PROBLEM DESCRIPTION:
Your output should be the lines from the one containing "Viewport: 785px width, 581px" through the end of the listing, exact and inclusive, with no pictures.

+++++

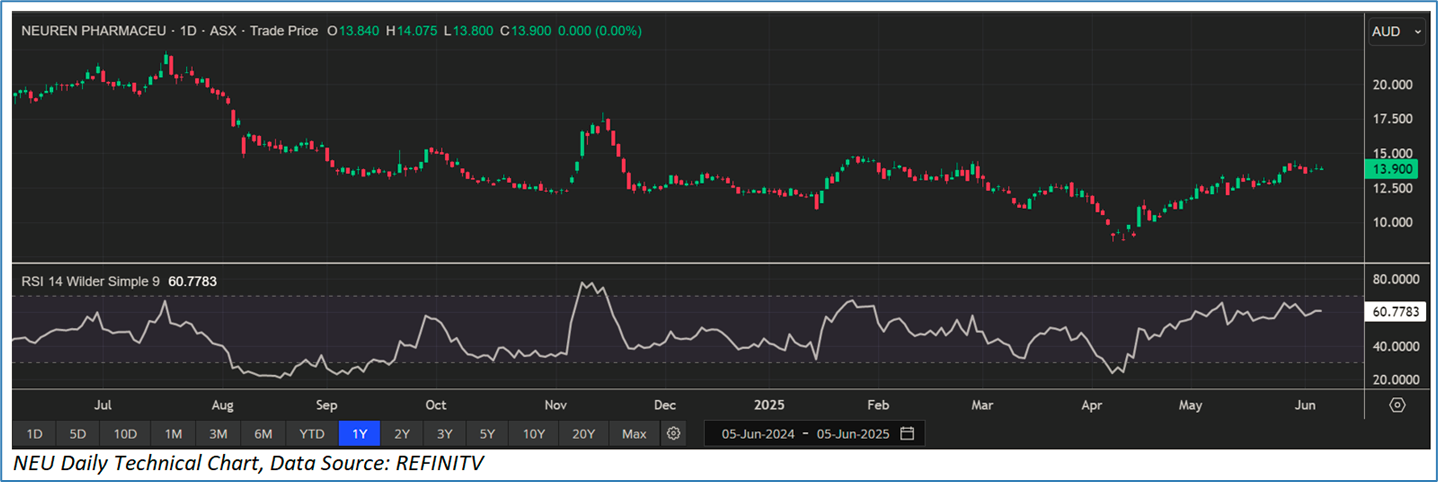Screen dimensions: 1438x482
Task: Choose the 1M time range
Action: 173,434
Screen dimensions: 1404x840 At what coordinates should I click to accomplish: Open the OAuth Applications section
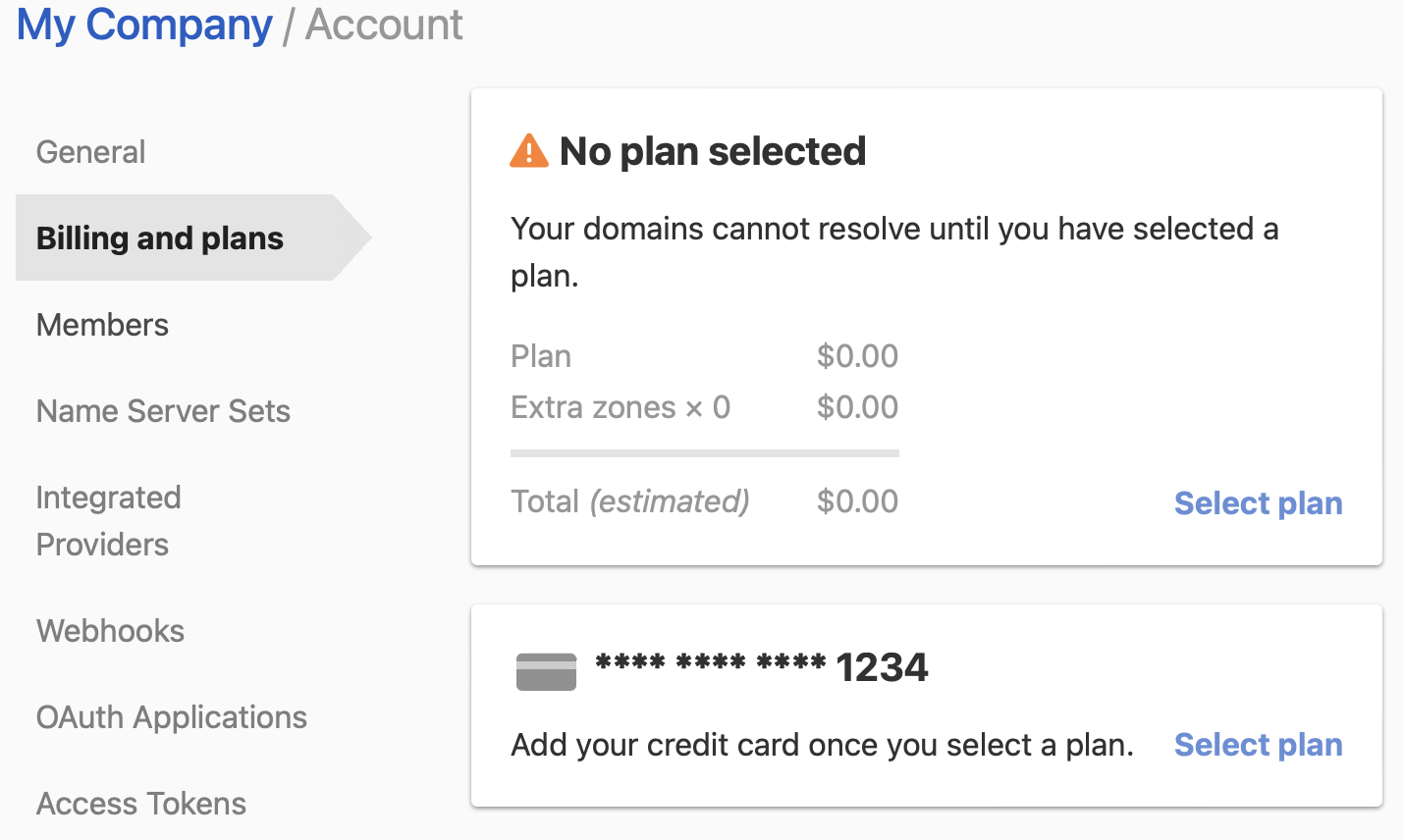pyautogui.click(x=172, y=717)
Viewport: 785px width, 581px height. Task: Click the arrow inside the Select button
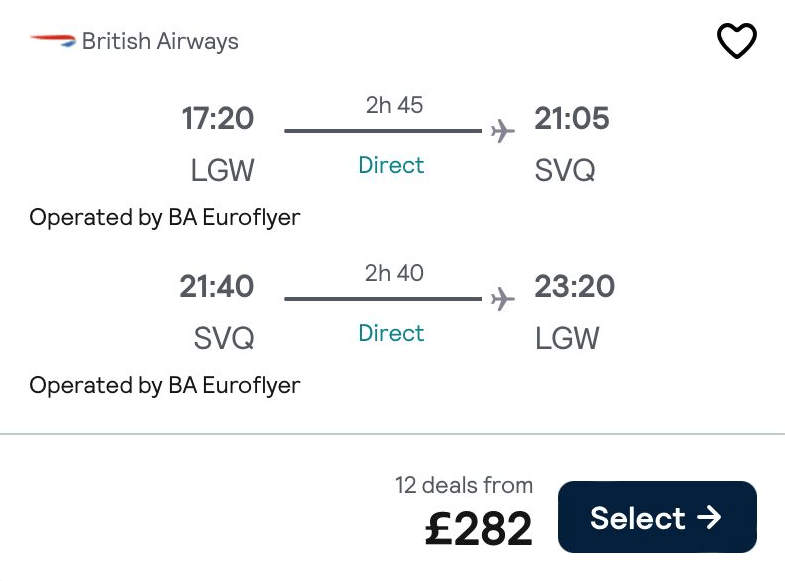(709, 517)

+++++

SOLUTION:
Viewport: 785px width, 581px height. Task: Click the arrow inside the Select button
(709, 517)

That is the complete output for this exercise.